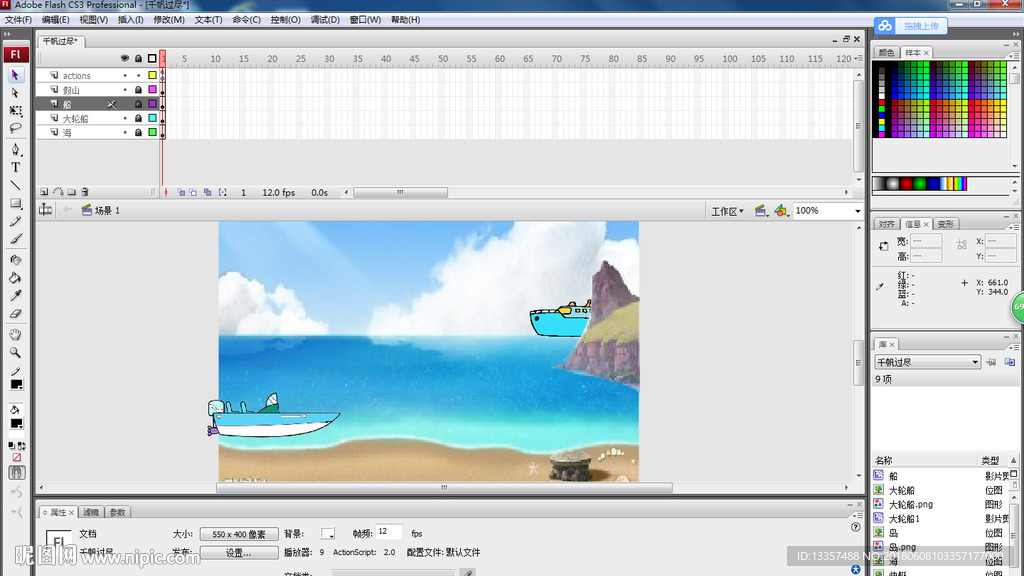This screenshot has width=1024, height=576.
Task: Select the Text tool
Action: click(15, 167)
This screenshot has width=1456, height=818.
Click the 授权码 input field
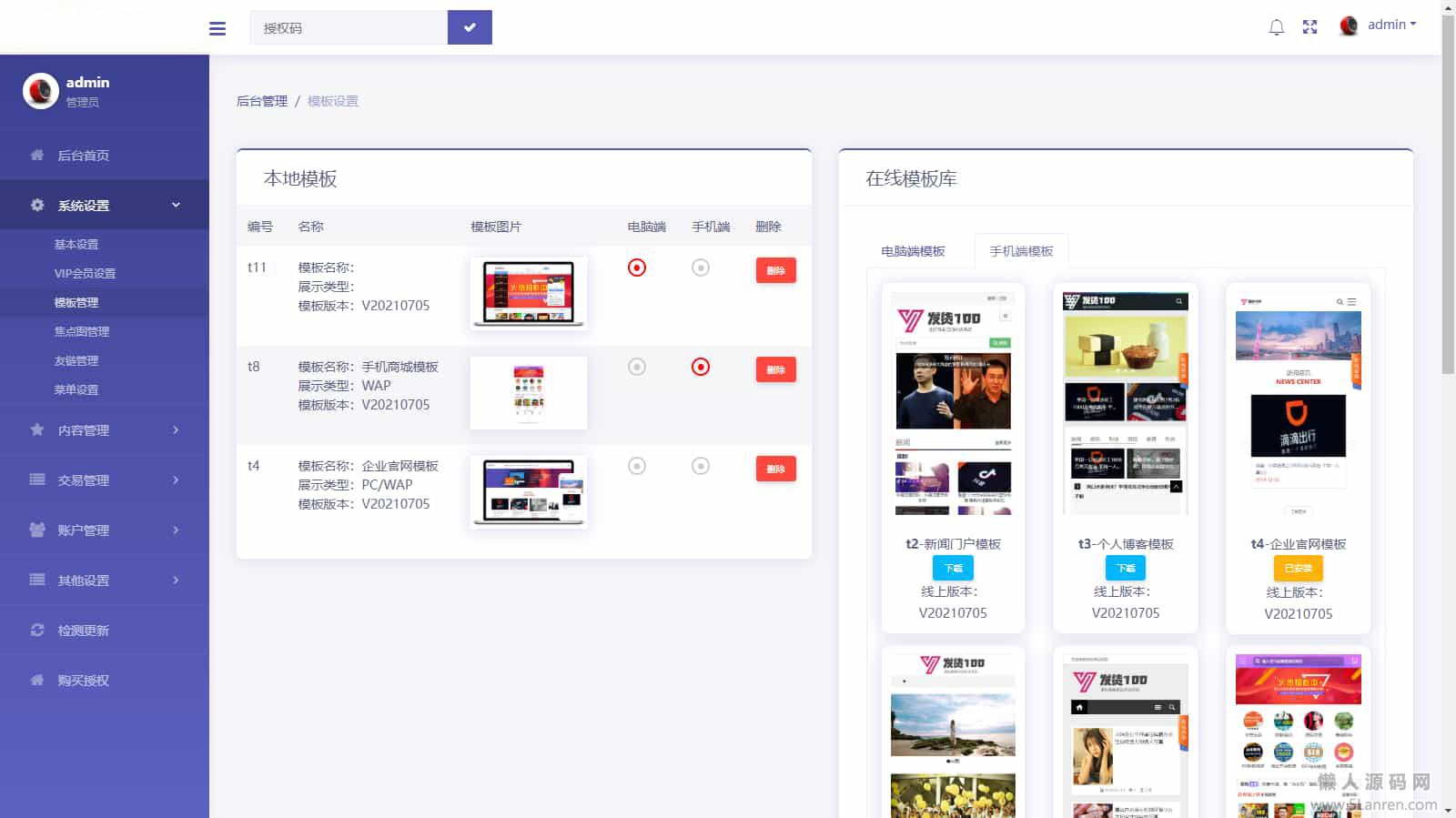pyautogui.click(x=349, y=28)
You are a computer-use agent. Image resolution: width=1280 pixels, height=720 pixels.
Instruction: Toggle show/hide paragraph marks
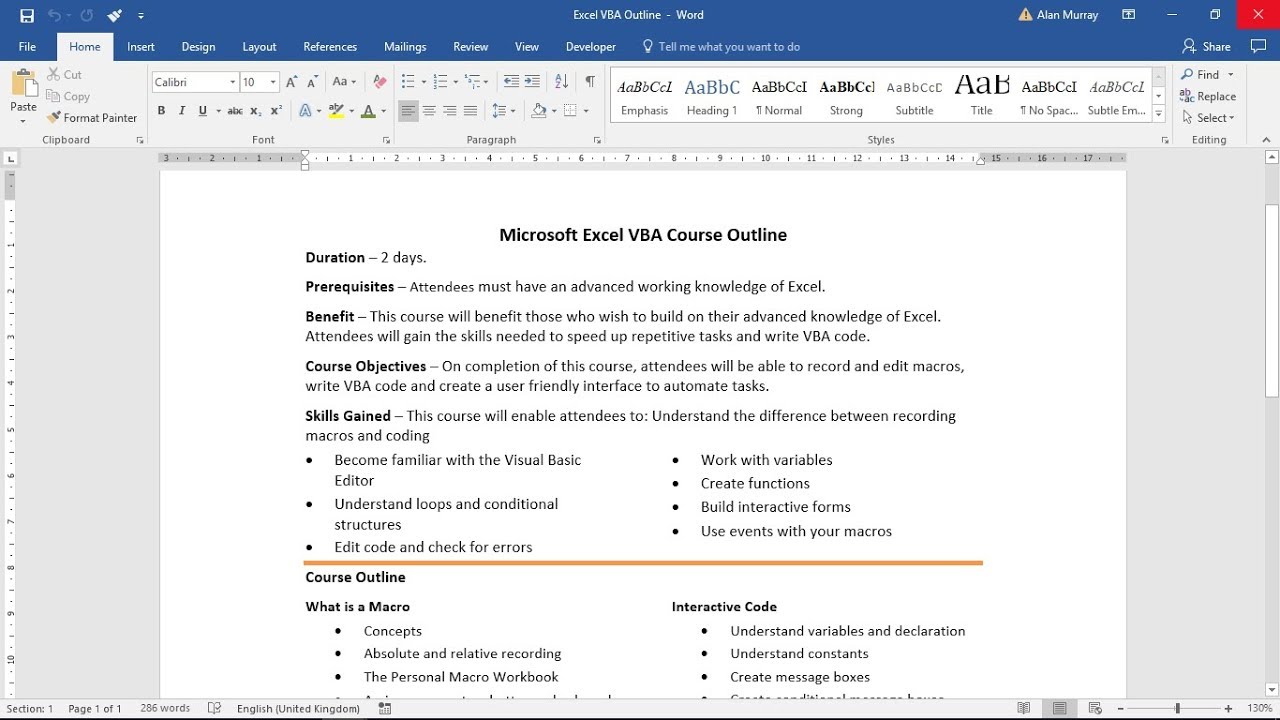590,82
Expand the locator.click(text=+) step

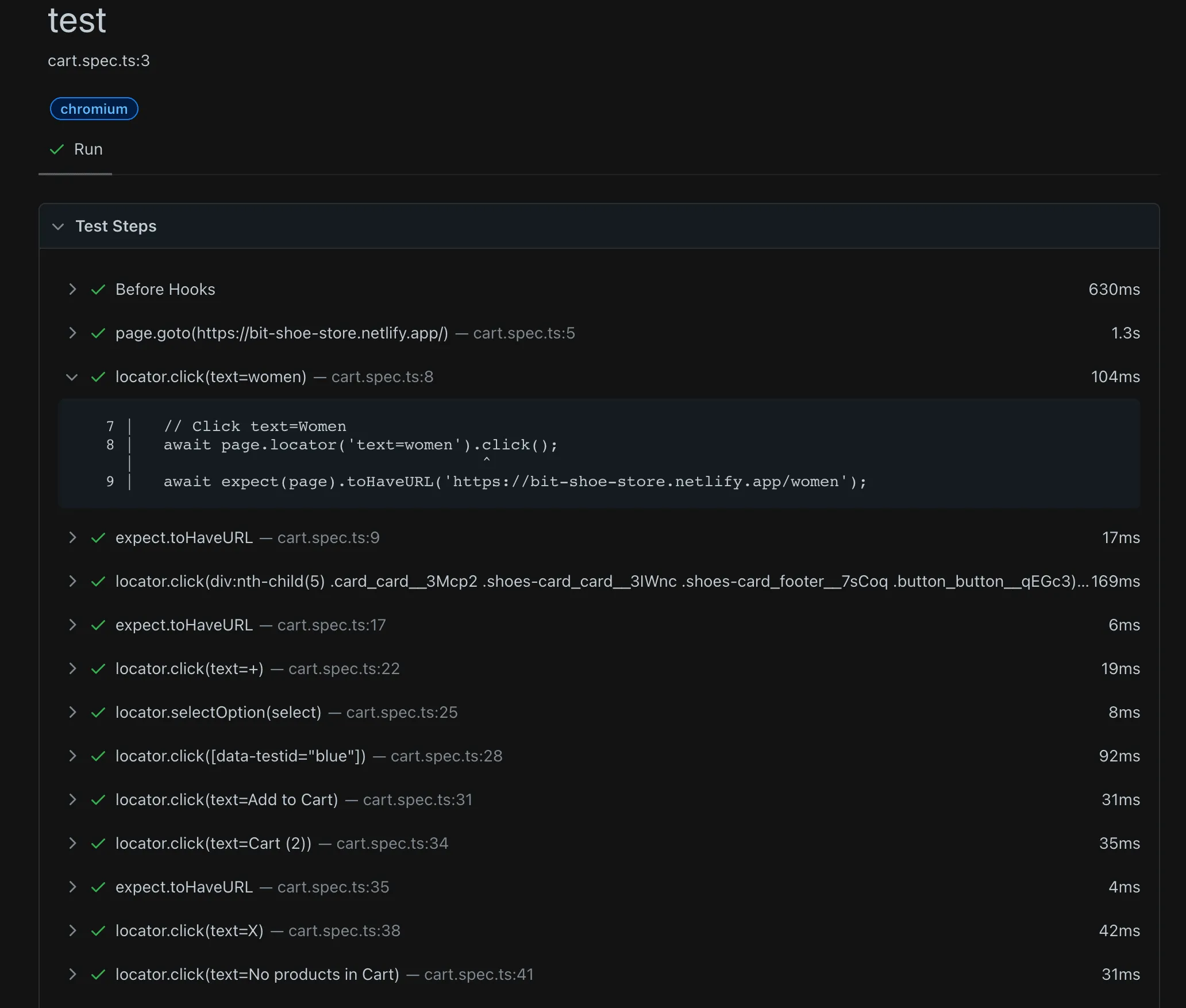coord(72,668)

■ **GIVEN PROBLEM**:
Please copy out everything in the records from the line containing "This screenshot has width=1456, height=818." down to their end, reproducing each line exactly and leaving the pictures out.

■ **RESULT FOR THIS EXERCISE**:
This screenshot has width=1456, height=818.
Click the 授权码 input field
pyautogui.click(x=349, y=28)
You are a computer-use agent. Image resolution: width=1280 pixels, height=720 pixels.
Instruction: Toggle show/hide paragraph marks
590,82
Expand the locator.click(text=+) step

coord(72,668)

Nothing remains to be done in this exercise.